··· Provided information ···
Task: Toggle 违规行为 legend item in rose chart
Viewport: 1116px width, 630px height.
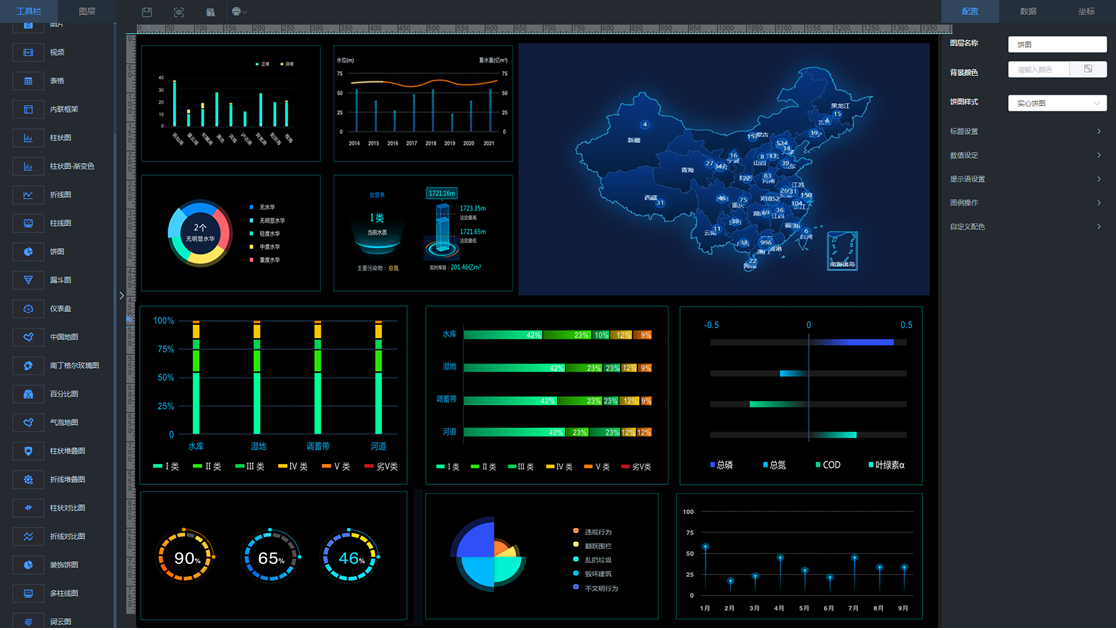Action: (596, 532)
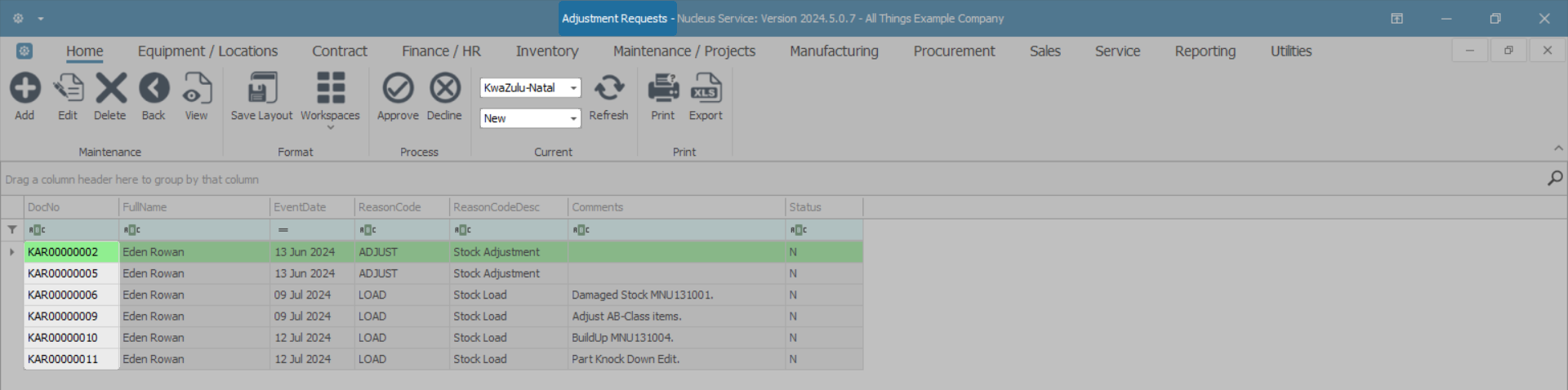Print the adjustment requests grid
Image resolution: width=1568 pixels, height=390 pixels.
click(663, 89)
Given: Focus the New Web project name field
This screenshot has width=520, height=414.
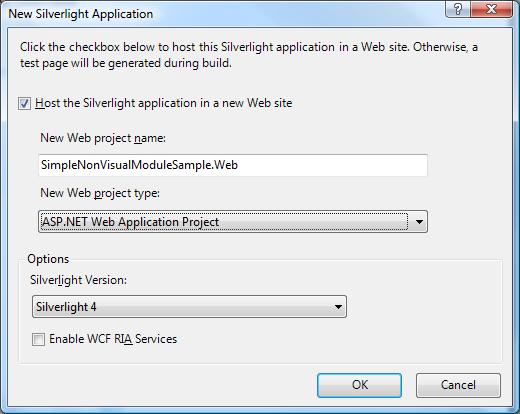Looking at the screenshot, I should (233, 165).
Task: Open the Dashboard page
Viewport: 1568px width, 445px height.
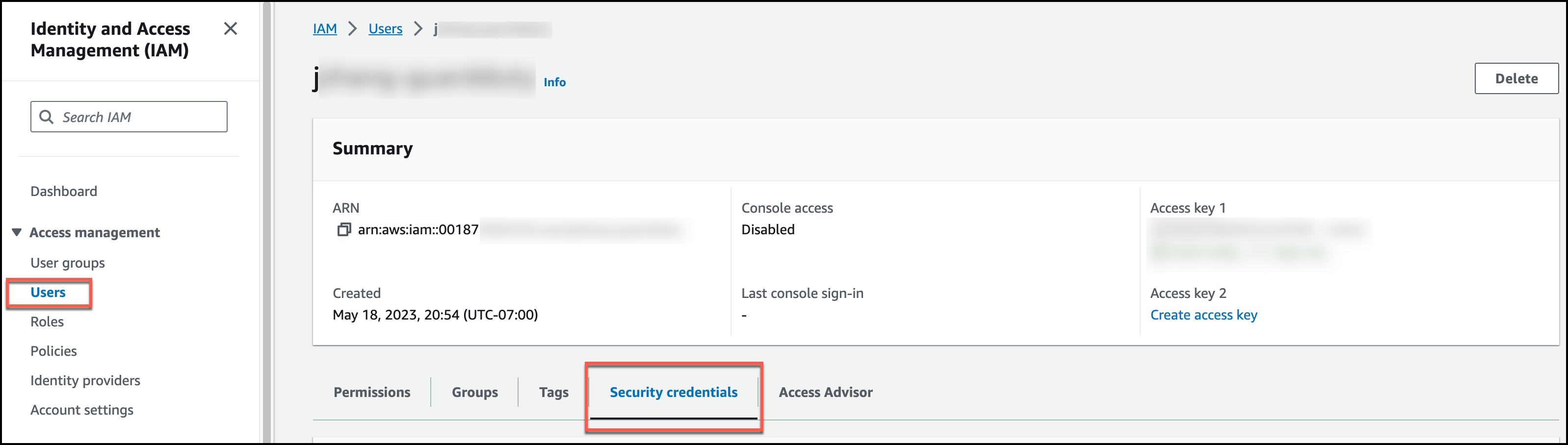Action: point(64,192)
···
(What you are asked to do):
What you return must match the material above exactly, minus its pictures.

(Task solution):
Task: Toggle 违规行为 legend item in rose chart
Viewport: 1116px width, 630px height.
Action: (596, 532)
Print the adjustment requests grid
Image resolution: width=1568 pixels, height=390 pixels.
click(663, 89)
Given: Focus the New Web project name field
This screenshot has width=520, height=414.
Looking at the screenshot, I should (233, 165).
Task: Open the Dashboard page
Viewport: 1568px width, 445px height.
Action: point(64,192)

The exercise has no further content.